MODELLING THE EMERGENCE OF ASYMMETRIC MOTOR DEFICITS IN AMYOTROPHIC LATERAL SCLEROSIS USING A BILATERAL SPINAL CENTRAL PATTERN GENERATOR

Amyotrophic lateral sclerosis is a fatal neurodegenerative disease marked by progressive loss of motor neurons and interneurons in the brainstem and spinal cord. Early symptoms typically emerge asymmetrically, with weakness often appearing first in the dominant limb before spreading contralaterally. Although this lateralised onset is well documented in patients and SOD1 mouse models, its circuit-level origins remain poorly understood.

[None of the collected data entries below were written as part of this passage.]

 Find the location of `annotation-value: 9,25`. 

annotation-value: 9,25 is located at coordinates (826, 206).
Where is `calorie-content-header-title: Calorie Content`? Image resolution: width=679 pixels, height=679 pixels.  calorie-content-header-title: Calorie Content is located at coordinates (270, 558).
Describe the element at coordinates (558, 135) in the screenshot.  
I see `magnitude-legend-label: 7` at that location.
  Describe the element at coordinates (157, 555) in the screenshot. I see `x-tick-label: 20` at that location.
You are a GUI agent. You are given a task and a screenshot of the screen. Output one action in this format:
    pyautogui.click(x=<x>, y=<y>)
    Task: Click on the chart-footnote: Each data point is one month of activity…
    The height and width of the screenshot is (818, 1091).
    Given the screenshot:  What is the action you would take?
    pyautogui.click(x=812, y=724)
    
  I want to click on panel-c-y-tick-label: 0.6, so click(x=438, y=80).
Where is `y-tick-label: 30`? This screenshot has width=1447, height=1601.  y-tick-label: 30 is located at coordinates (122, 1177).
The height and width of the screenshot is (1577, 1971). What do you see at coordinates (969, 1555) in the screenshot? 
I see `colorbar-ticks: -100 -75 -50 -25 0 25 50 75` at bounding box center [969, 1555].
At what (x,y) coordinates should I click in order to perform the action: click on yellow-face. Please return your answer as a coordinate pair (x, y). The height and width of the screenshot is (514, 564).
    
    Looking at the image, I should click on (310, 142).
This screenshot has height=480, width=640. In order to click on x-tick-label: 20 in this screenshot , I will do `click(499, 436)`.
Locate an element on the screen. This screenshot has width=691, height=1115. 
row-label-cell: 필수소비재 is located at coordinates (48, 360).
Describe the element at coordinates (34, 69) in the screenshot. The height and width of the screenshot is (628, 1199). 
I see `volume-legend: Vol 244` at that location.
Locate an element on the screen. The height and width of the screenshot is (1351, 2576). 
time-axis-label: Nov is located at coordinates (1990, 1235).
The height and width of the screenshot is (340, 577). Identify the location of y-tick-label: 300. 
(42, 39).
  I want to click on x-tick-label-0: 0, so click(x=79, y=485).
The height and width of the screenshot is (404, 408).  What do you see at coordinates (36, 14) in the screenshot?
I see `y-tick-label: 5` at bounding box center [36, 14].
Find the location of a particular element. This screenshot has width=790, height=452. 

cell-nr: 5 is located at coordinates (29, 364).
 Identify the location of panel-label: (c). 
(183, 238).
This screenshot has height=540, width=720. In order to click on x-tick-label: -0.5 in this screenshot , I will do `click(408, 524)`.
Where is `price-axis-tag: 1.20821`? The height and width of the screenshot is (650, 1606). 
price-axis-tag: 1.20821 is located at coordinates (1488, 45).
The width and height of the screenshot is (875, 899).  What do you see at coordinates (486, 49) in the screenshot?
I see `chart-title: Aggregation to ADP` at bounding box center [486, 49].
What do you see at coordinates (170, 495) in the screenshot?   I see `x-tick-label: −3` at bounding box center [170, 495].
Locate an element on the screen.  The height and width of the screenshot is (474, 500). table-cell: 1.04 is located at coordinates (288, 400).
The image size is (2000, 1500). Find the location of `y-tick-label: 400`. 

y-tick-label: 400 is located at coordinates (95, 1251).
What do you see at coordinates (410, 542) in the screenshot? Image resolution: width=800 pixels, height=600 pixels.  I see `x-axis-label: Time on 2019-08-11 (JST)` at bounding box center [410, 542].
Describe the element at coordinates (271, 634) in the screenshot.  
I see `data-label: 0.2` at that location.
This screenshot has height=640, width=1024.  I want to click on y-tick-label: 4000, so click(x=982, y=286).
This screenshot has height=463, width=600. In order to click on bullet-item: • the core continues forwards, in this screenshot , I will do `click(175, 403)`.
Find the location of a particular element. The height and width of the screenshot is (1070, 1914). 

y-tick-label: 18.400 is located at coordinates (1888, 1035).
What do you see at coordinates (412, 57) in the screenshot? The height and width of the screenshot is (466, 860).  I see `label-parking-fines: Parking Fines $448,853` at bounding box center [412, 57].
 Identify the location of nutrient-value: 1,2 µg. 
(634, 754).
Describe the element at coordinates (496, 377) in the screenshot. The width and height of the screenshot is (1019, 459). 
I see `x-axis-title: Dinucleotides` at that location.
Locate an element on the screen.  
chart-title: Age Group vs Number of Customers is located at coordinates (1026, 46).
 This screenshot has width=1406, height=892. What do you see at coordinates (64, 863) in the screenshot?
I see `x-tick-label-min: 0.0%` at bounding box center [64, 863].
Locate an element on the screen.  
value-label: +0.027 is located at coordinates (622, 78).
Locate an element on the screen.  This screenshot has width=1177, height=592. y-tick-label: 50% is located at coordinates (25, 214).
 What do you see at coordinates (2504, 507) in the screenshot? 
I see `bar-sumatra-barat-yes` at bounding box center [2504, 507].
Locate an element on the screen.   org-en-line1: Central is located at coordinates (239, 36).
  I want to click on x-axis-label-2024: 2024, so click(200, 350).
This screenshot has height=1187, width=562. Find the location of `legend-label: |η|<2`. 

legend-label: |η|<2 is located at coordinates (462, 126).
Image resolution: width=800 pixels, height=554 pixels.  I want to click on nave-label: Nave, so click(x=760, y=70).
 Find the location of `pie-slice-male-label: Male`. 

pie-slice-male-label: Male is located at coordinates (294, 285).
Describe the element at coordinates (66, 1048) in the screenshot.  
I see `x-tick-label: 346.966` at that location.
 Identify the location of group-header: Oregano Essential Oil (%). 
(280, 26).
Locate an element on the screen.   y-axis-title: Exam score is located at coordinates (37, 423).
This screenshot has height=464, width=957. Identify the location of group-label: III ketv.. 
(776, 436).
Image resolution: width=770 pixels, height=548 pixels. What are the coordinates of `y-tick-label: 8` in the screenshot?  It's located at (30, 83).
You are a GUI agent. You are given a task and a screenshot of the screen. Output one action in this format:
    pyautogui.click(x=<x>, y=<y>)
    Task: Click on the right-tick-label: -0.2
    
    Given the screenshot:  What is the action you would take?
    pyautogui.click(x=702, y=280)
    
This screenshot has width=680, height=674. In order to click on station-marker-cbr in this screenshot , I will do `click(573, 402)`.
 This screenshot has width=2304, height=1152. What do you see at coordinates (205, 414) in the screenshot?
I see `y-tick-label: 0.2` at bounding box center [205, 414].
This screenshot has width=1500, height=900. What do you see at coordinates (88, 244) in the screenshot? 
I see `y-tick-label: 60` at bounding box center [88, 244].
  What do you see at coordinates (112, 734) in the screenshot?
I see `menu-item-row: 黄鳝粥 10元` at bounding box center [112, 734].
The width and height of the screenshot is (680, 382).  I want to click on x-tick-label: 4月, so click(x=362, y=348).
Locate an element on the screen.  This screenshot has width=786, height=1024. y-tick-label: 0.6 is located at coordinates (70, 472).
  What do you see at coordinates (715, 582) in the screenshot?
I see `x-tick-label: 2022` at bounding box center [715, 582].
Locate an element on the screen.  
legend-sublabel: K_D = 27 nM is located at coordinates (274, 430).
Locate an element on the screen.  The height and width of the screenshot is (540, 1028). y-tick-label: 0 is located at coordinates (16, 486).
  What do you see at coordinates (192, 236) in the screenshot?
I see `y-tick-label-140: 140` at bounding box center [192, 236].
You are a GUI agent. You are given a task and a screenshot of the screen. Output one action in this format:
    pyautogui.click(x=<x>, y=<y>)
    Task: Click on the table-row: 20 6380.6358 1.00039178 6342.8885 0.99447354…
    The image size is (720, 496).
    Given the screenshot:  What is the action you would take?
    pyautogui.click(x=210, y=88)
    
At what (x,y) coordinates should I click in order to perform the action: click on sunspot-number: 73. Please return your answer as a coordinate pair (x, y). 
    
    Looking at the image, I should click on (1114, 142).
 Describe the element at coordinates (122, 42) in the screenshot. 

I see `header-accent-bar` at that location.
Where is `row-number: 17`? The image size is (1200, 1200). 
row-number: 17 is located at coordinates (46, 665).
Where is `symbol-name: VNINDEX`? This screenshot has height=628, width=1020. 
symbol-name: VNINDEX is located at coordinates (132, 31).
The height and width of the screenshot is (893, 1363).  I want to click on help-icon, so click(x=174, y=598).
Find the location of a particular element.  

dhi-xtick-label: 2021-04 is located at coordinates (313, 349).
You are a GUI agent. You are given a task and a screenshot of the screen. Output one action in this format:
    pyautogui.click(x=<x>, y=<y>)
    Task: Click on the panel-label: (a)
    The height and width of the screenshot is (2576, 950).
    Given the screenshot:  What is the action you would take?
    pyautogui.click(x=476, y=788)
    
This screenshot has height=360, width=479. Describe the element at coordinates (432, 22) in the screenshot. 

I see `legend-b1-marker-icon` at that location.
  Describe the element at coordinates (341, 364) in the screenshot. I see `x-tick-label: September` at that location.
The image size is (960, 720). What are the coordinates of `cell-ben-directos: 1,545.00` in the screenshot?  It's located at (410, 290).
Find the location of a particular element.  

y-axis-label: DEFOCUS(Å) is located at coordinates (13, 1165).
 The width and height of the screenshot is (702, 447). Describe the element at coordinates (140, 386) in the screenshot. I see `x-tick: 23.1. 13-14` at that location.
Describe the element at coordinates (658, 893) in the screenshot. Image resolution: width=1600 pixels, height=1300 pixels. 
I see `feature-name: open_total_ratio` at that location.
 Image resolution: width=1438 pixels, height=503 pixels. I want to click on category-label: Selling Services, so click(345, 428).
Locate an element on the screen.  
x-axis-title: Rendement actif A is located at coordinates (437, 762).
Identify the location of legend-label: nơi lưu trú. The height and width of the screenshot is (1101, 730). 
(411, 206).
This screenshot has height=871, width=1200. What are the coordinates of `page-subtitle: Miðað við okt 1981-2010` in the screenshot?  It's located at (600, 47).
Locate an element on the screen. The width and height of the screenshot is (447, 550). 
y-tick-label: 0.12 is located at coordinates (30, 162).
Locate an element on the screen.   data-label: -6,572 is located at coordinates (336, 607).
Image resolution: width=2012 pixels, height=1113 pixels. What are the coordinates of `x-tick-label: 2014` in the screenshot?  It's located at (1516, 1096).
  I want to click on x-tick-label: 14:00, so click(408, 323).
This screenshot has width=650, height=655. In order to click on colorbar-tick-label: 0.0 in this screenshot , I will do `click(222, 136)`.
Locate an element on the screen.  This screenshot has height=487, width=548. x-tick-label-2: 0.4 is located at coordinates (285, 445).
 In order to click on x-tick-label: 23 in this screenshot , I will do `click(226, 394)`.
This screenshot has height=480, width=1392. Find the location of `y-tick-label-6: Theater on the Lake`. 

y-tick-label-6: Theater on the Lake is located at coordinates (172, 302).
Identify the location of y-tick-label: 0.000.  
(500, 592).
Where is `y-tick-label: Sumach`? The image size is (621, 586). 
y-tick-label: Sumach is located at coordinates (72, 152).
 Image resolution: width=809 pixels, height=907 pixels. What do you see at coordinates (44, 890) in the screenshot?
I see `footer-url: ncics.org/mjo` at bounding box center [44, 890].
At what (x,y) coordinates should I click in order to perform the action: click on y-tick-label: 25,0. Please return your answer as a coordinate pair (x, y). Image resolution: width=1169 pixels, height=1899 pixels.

In this project, we develop a computational modelling framework to investigate how asymmetric degeneration within spinal locomotor circuits gives rise to lateralised motor dysfunction. We construct a bilateral mammalian spinal central pattern generator comprising reciprocally coupled flexor–extensor rhythm generators, ipsilateral interneuron populations (V1, V2a, V2b, V0c, Renshaw, and Ia pathways), and commissural interneurons (V0d, V0v, and V3 subtypes) that coordinate left–right activity. The model is informed by established experimental and computational literature and implemented in the NEST simulation environment to generate rhythmic spinal network activity. Network output is quantified using oscillation frequency, burst duration, firing rates, and phase relationships between flexor–extensor and left–right populations to characterise the emergence and progression of asymmetry.
We predict that unilateral degeneration of inhibitory interneuron populations, particularly V1 and V2b subtypes, is sufficient to drive lateralised motor deficits by disrupting flexor–extensor timing and weakening interlimb coupling. This degeneration produces altered burst timing, reduced rhythmic stability, and left–right phase shifts that recapitulate early-stage ALS.
Overall, this work provides a mechanistic framework linking circuit-level asymmetry to early ALS pathology and offers insight into therapeutic strategies aimed at preserving spinal network stability.